A new global survey finds that expats living in the U.S. aren’t able to enjoy life in the world’s wealthiest country because of many of the same factors that cause anxiety among Americans: high healthcare and child care costs and a general lack of social welfare programs.
The annual Expat Insider Survey, released Thursday by the expat community network InterNations, finds that the U.S. is only the 47th best country to live in out of 64 countries. The country’s ranking is unchanged since the group’s last survey in 2018.
The survey asked more than 20,000 expats in 187 countries to rank their experiences in their adopted or temporary homes based on several factors, including quality of life, family life and the ability to raise children, personal finances, and medical care.
Out of the 187 countries where InterNations conducted the poll, 64 had large enough sample sizes to be included in the survey’s official rankings.
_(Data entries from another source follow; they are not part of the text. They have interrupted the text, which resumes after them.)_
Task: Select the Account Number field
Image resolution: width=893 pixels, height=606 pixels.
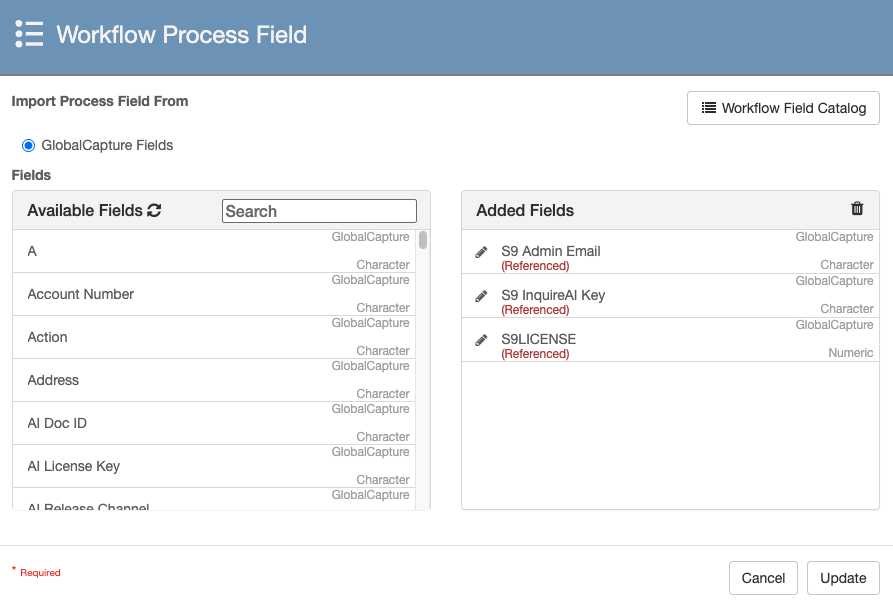Action: tap(81, 294)
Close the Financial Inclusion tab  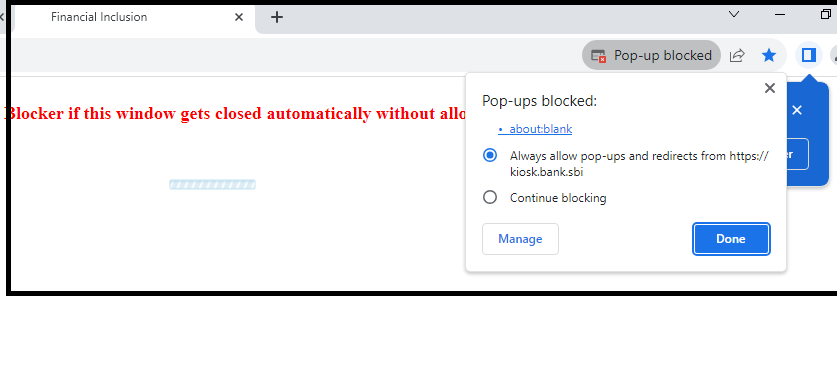tap(239, 17)
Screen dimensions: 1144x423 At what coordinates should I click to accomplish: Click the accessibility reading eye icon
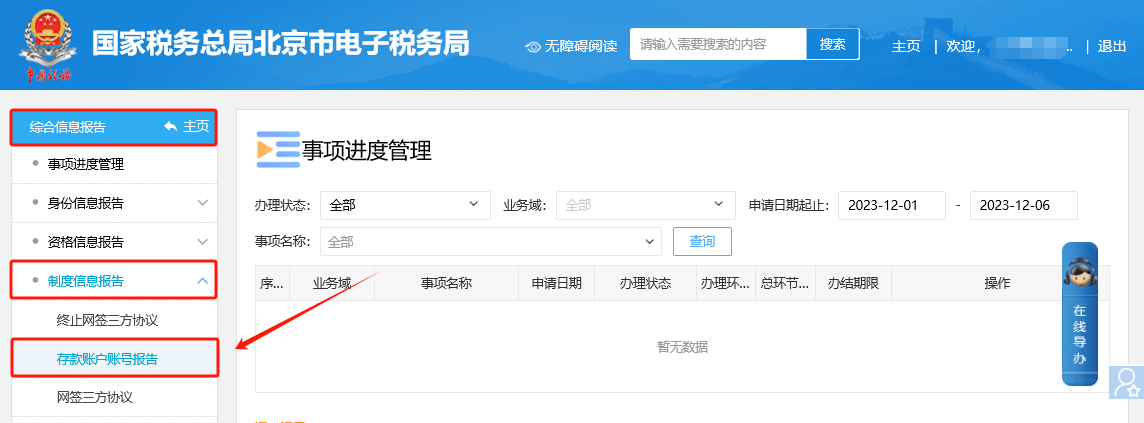533,46
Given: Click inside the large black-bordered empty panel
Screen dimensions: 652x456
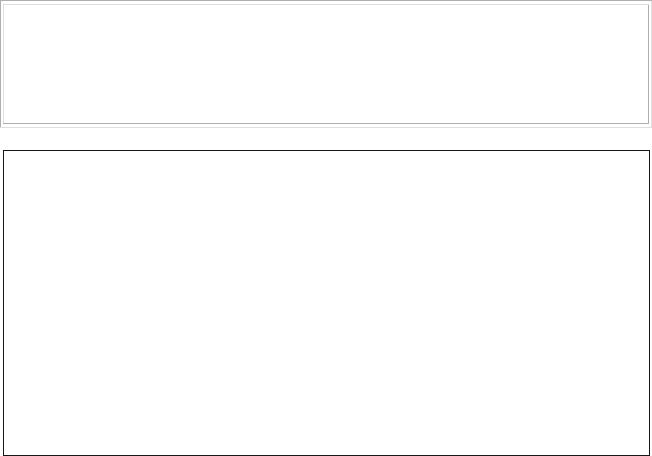Looking at the screenshot, I should (326, 303).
Compared to the highest-ranking countries, including Taiwan, Vietnam, and Portugal, the U.S. was found to be less safe, less affordable, and less politically stable.
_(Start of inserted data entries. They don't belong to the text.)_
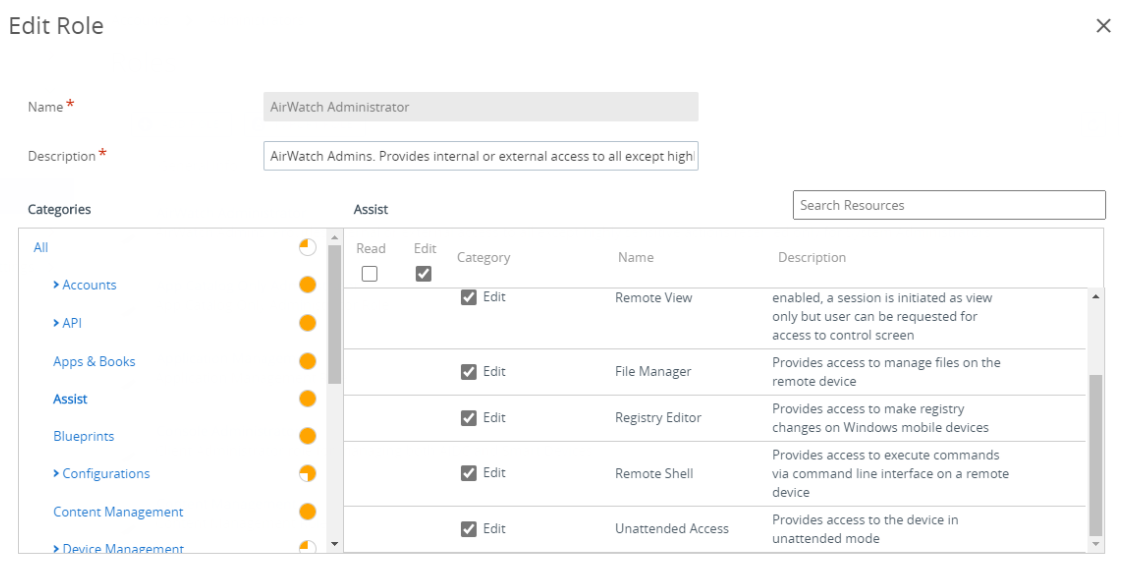The image size is (1122, 570).
Task: Click the status circle next to Content Management
Action: [x=307, y=512]
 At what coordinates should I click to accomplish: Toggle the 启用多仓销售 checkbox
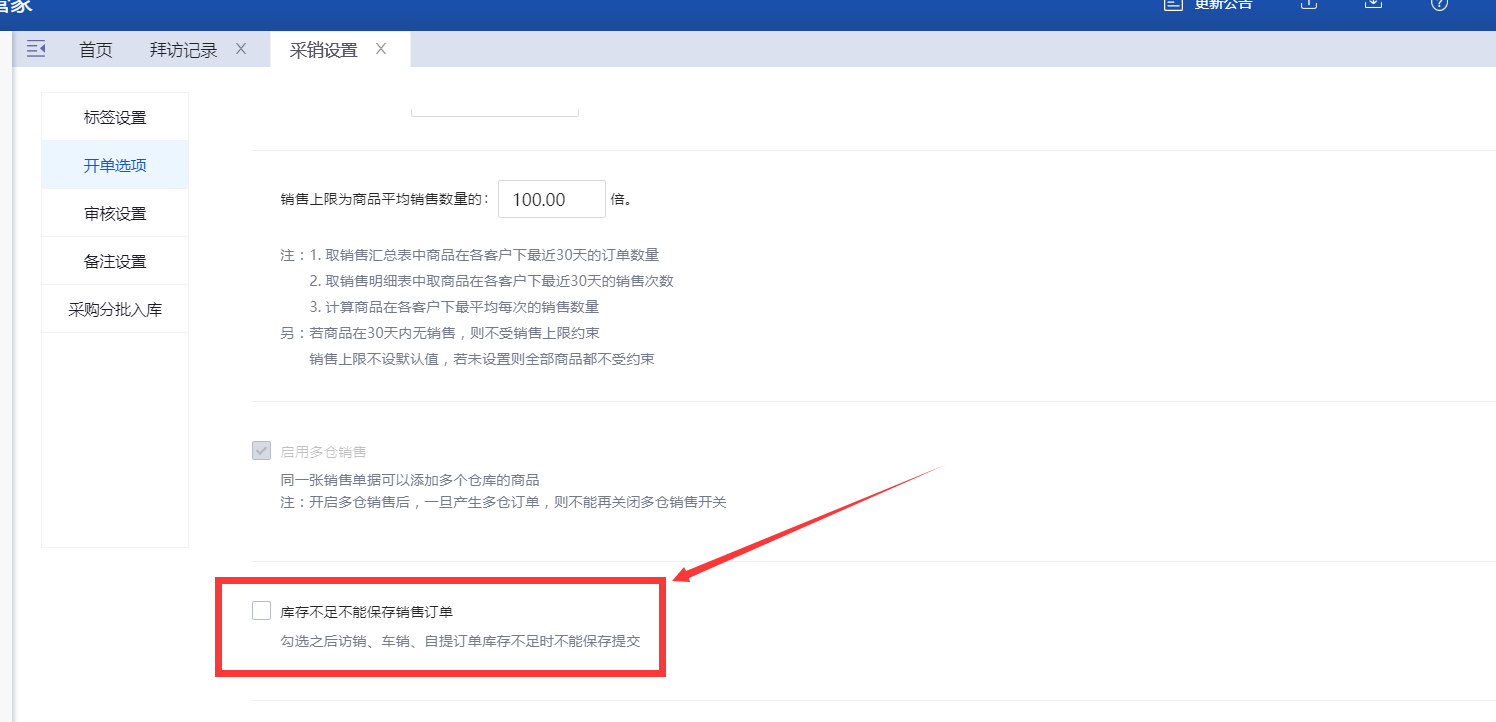[x=262, y=451]
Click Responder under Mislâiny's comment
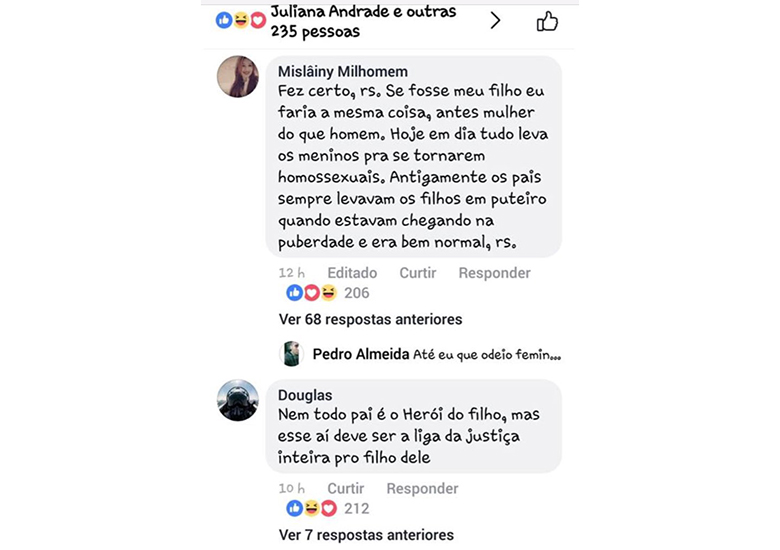Image resolution: width=780 pixels, height=550 pixels. (x=494, y=273)
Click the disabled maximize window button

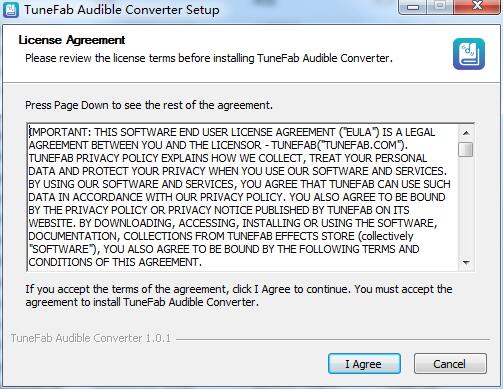pyautogui.click(x=440, y=7)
Many expats in the U.S. described a living experience marked by financial precariousness, fears for safety, and the knowledge that the U.S. government would do little to support them in the event of an emergency.
While 57 percent of expats in the U.S. ranked the quality of healthcare positively, 71 percent said it was not affordable for them and their families. The survey labeled the United States “the most expensive country for expat health.”
Like many Americans—40 percent of whom don’t have sufficient funds to cover a $400 emergency, according to the Federal Reserve—expats fear that unexpected events could leave them in dire straits.
“I fear something major could happen, like a hospital stay, and I would need a loan to pay the bill,” one Australian respondent told InterNations.